Data:
----------
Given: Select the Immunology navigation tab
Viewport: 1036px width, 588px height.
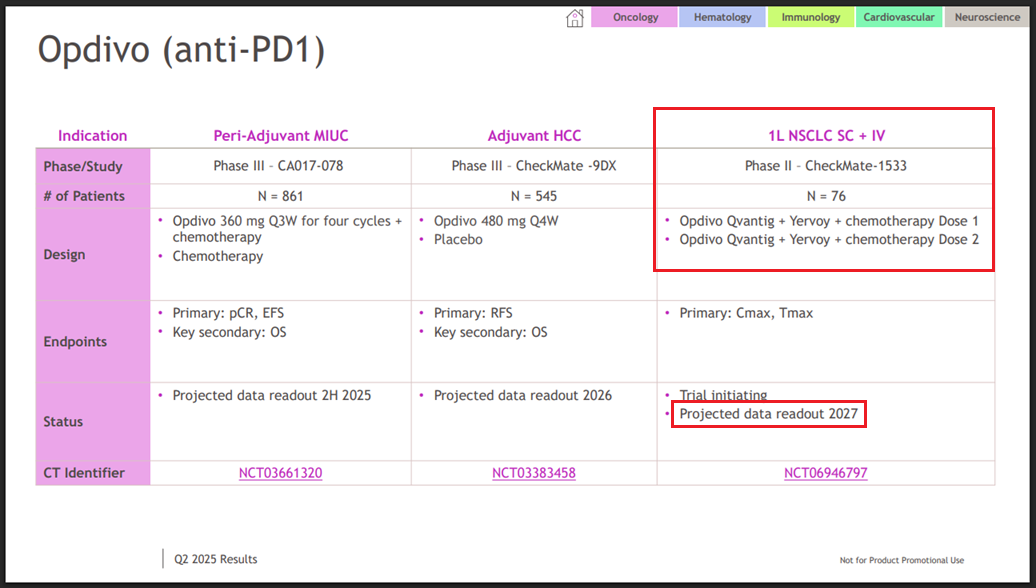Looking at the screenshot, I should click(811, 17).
----------
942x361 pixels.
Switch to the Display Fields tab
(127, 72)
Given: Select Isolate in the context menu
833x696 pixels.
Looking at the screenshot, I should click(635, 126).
----------
What you will do:
Report how many lines above include "Select". Nothing else.

Finished task:
2